**Task:**
Output the run of lines that opens with the first line of the material below and closes with the line containing "Conference Tables (555, 2448)", both included, and drop the pictures.

**Data records:**

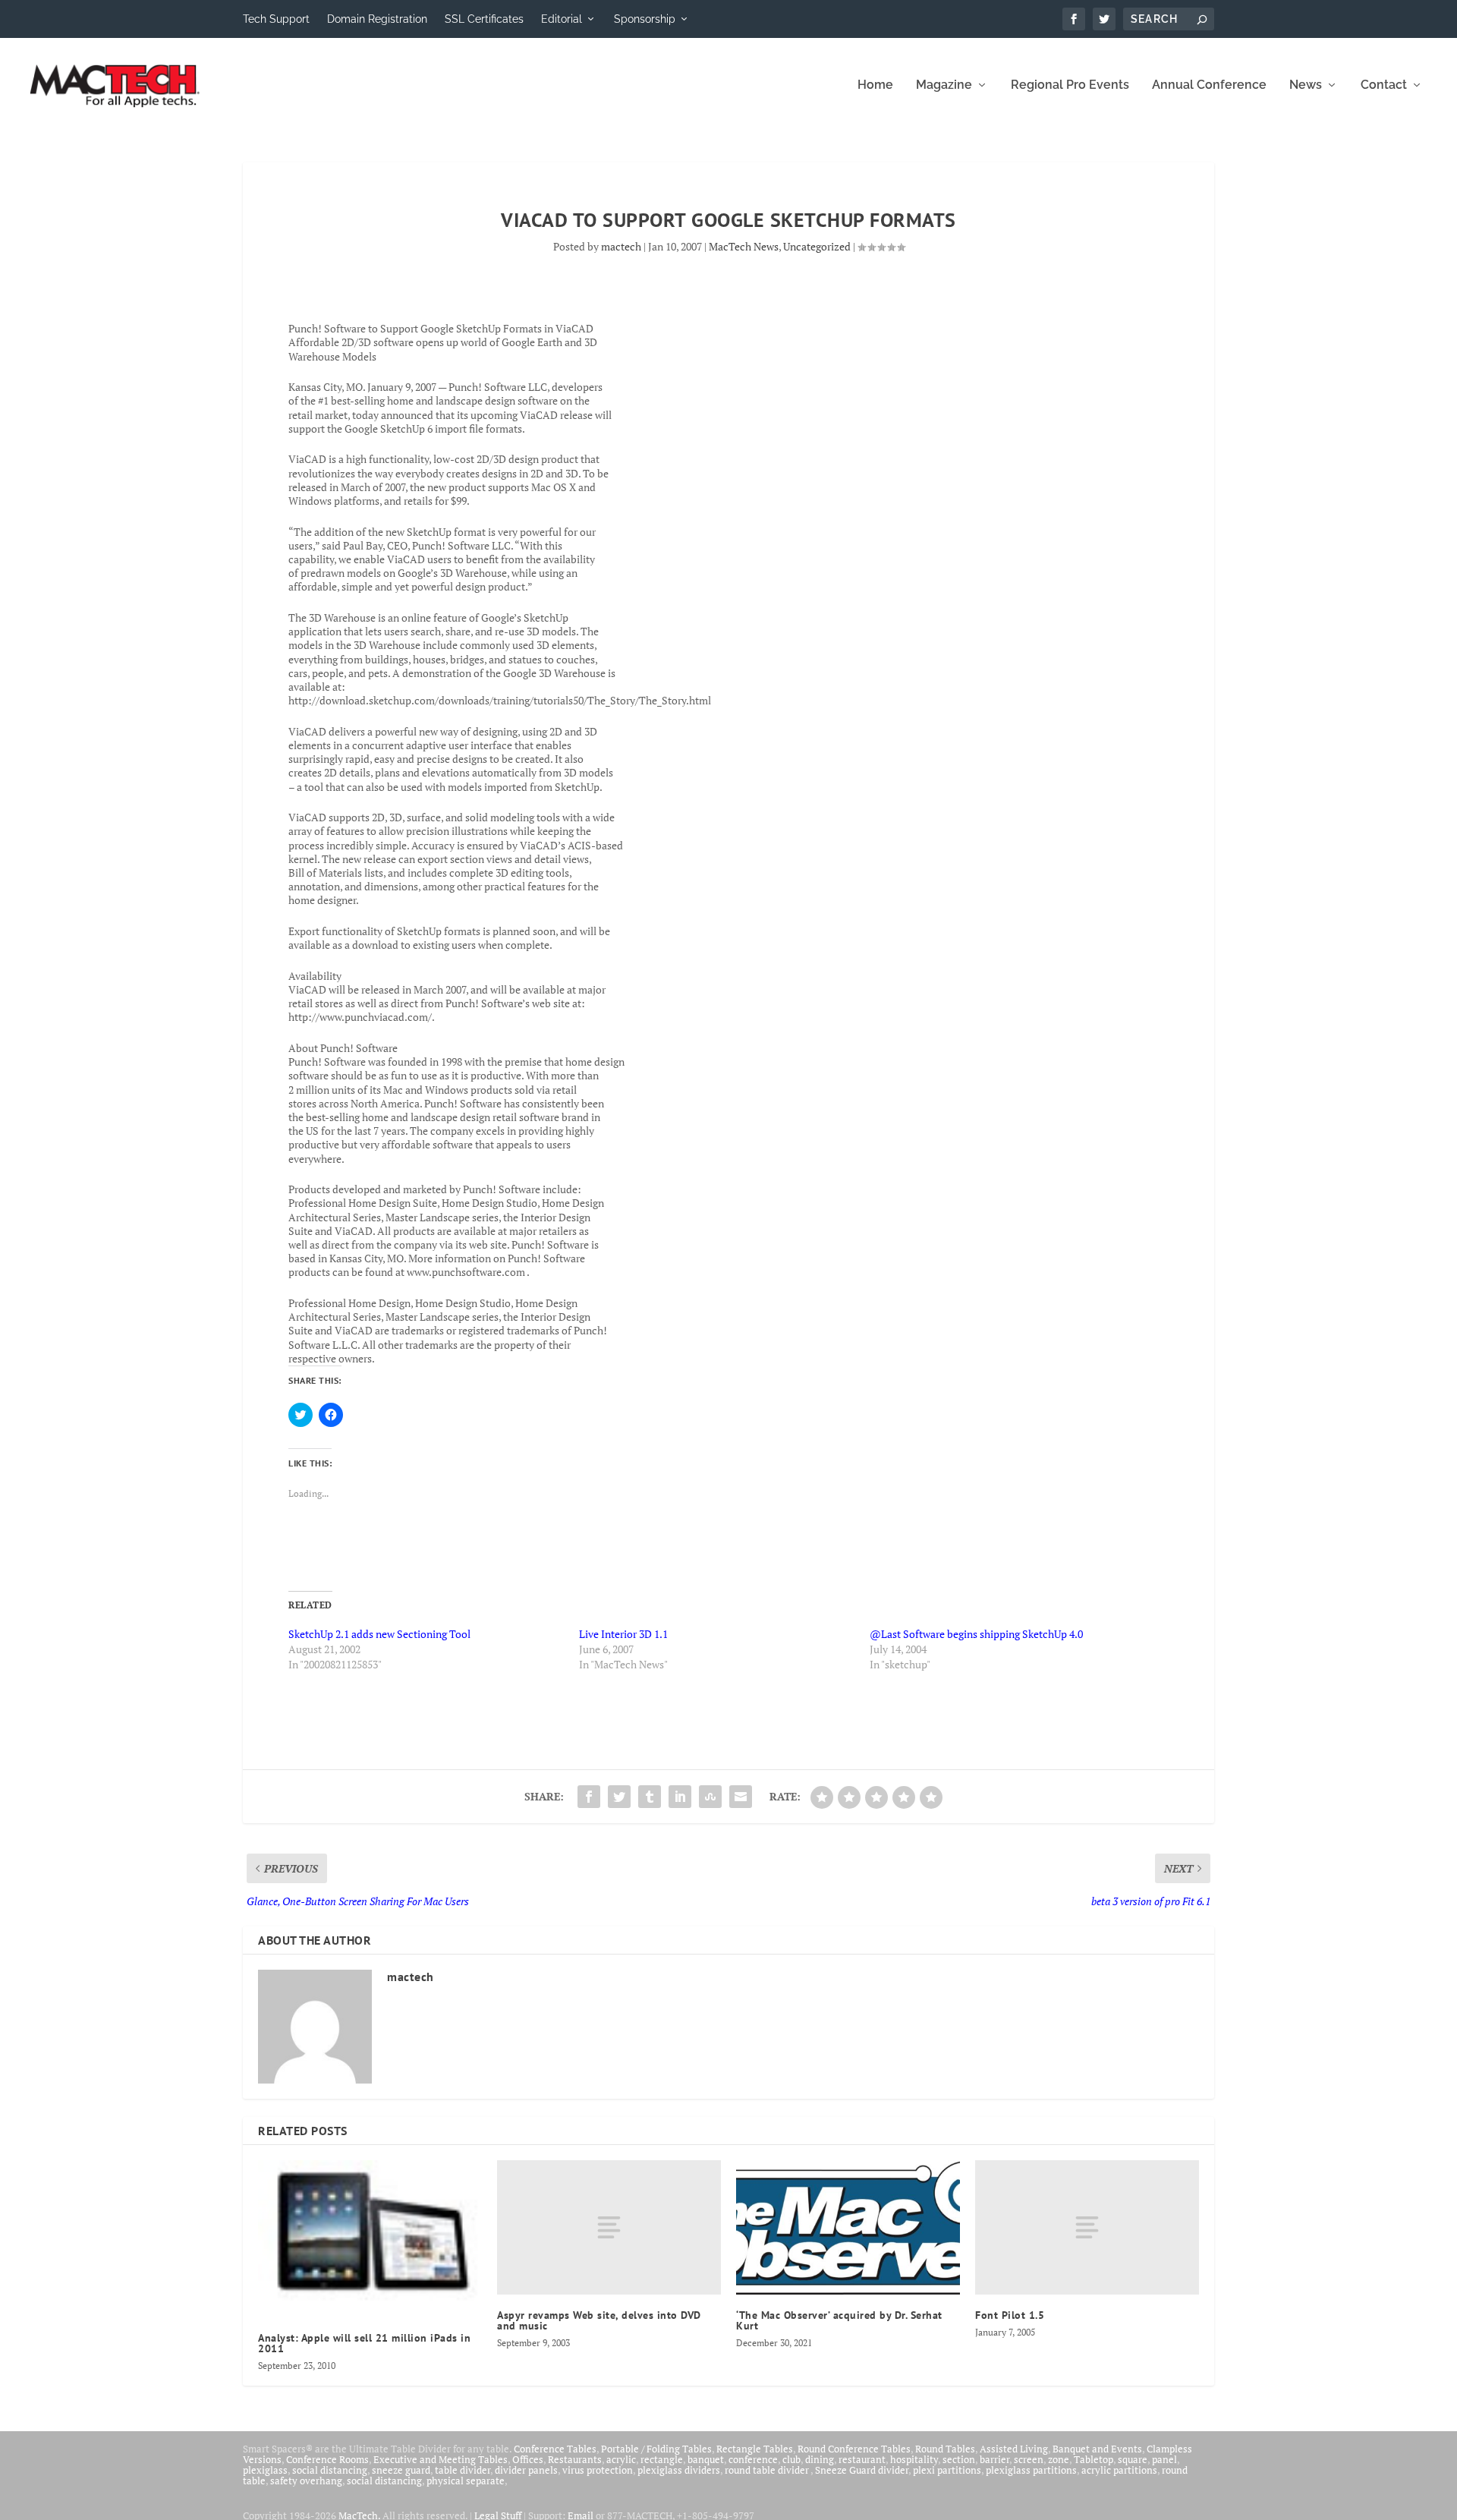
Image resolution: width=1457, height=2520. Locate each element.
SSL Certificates (484, 19)
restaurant (862, 2459)
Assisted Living (1014, 2448)
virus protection (597, 2470)
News (1305, 85)
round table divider (767, 2470)
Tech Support (276, 19)
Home (875, 85)
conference (753, 2459)
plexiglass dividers (678, 2470)
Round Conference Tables (854, 2448)
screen (1028, 2459)
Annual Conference (1209, 85)
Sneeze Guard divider (861, 2470)
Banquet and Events (1097, 2448)
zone (1058, 2459)
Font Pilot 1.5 (1009, 2315)
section (958, 2459)
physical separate (465, 2480)
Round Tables (945, 2448)
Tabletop (1093, 2459)
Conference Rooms (327, 2459)
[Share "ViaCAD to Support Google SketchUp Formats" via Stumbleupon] (710, 1796)
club (791, 2459)
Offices (527, 2459)
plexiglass (265, 2470)
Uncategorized (817, 246)
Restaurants (575, 2459)
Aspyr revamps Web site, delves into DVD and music (599, 2320)
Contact (1384, 85)
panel (1164, 2459)
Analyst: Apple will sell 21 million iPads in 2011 (364, 2343)
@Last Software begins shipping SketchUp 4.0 (976, 1634)
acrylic (621, 2459)
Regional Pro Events (1070, 85)
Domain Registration (377, 19)
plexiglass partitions (1031, 2470)
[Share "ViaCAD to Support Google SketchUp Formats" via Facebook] (589, 1796)
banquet (706, 2459)
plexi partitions (947, 2470)
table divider (462, 2470)
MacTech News (744, 246)
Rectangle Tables (754, 2448)
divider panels (526, 2470)
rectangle (661, 2459)
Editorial (561, 19)
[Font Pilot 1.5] (1087, 2227)
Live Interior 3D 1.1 (623, 1634)
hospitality (914, 2459)
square (1132, 2459)
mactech (621, 246)
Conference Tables (555, 2448)
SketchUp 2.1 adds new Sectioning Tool (379, 1634)
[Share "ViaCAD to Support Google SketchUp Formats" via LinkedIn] (680, 1796)
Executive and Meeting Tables (440, 2459)
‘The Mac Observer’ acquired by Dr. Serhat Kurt (839, 2320)
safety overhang (306, 2480)
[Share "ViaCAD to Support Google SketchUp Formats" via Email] (740, 1796)
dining (819, 2459)
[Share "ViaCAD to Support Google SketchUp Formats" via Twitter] (619, 1796)
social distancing (329, 2470)
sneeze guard (401, 2470)
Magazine (944, 85)
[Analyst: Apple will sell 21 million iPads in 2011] (370, 2238)
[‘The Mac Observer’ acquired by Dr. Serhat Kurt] (848, 2227)
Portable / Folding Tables (656, 2448)
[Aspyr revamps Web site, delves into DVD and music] (609, 2227)
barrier (994, 2459)
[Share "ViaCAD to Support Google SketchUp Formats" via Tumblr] (649, 1796)
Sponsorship (644, 19)
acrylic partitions (1119, 2470)
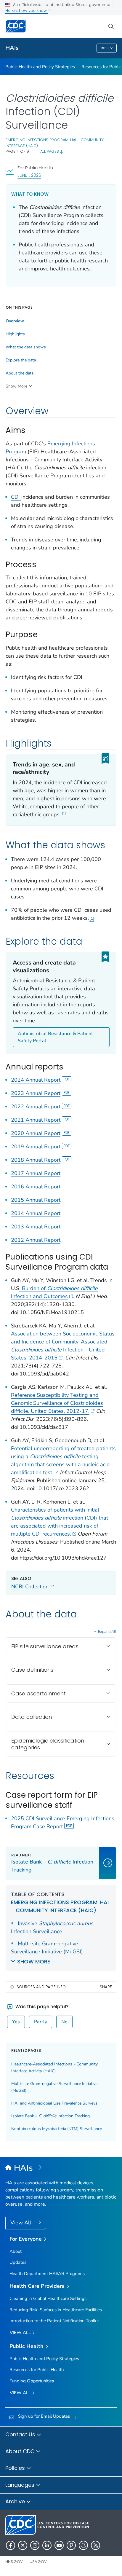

**Solution to this task:**
Image resolution: width=1457, height=2520. Locate each element.
SSL Certificates (484, 19)
restaurant (862, 2459)
Assisted Living (1014, 2448)
virus protection (597, 2470)
News (1305, 85)
round table divider (767, 2470)
Tech Support (276, 19)
Home (875, 85)
conference (753, 2459)
plexiglass dividers (678, 2470)
Round Conference Tables (854, 2448)
screen (1028, 2459)
Annual Conference (1209, 85)
Sneeze Guard divider (861, 2470)
Banquet and Events (1097, 2448)
zone (1058, 2459)
Font Pilot 1.5 (1009, 2315)
section (958, 2459)
physical separate (465, 2480)
Round Tables (945, 2448)
Tabletop (1093, 2459)
Conference Rooms (327, 2459)
[Share "ViaCAD to Support Google SketchUp Formats" via Stumbleupon] (710, 1796)
club (791, 2459)
Offices (527, 2459)
plexiglass (265, 2470)
Uncategorized (817, 246)
Restaurants (575, 2459)
Aspyr revamps Web site, delves into DVD and music (599, 2320)
Contact (1384, 85)
panel (1164, 2459)
Analyst: Apple will sell 21 million iPads in 2011 (364, 2343)
@Last Software begins shipping SketchUp 4.0 (976, 1634)
acrylic (621, 2459)
Regional Pro Events (1070, 85)
Domain Registration (377, 19)
plexiglass partitions (1031, 2470)
[Share "ViaCAD to Support Google SketchUp Formats" via Facebook] (589, 1796)
banquet (706, 2459)
plexi partitions (947, 2470)
table divider (462, 2470)
MacTech News (744, 246)
Rectangle Tables (754, 2448)
divider panels (526, 2470)
rectangle (661, 2459)
Editorial (561, 19)
[Font Pilot 1.5] (1087, 2227)
Live Interior 3D 1.1 (623, 1634)
hospitality (914, 2459)
square (1132, 2459)
mactech (621, 246)
Conference Tables (555, 2448)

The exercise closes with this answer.